**TASK INSTRUCTIONS**
Records follow. Select each line holding "Bromelaina".

**DATA PROVIDED**
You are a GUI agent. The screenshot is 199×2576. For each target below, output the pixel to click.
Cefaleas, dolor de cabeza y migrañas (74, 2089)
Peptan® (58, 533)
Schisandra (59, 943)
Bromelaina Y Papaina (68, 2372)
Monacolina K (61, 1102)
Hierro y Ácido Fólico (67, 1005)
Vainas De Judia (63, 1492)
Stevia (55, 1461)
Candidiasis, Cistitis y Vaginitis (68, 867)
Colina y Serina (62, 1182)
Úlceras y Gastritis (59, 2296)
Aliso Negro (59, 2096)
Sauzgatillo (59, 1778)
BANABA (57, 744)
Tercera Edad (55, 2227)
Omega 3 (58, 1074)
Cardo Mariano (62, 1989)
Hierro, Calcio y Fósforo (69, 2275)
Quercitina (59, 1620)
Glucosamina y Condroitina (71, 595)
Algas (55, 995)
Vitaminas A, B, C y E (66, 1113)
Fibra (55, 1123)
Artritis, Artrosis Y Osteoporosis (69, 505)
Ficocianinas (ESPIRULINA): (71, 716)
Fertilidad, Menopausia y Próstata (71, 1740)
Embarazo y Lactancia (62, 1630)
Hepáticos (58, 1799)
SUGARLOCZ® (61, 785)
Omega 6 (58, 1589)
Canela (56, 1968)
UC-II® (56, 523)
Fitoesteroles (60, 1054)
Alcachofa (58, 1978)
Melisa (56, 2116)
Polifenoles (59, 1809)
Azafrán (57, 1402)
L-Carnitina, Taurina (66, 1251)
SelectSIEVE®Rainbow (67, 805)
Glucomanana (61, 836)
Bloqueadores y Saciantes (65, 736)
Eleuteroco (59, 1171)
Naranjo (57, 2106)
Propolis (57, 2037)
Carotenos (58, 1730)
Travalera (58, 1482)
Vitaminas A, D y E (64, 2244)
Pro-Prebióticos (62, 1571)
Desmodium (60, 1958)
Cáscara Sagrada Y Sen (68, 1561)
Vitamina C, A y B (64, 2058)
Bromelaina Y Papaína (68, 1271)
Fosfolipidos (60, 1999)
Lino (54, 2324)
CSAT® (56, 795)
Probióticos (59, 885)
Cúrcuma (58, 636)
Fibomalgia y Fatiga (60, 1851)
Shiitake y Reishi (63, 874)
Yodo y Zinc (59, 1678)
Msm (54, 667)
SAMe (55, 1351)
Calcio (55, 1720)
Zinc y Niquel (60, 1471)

**EXERCISE ANSWER**
Bromelaina Y Papaina (68, 2372)
Bromelaina Y Papaína (68, 1271)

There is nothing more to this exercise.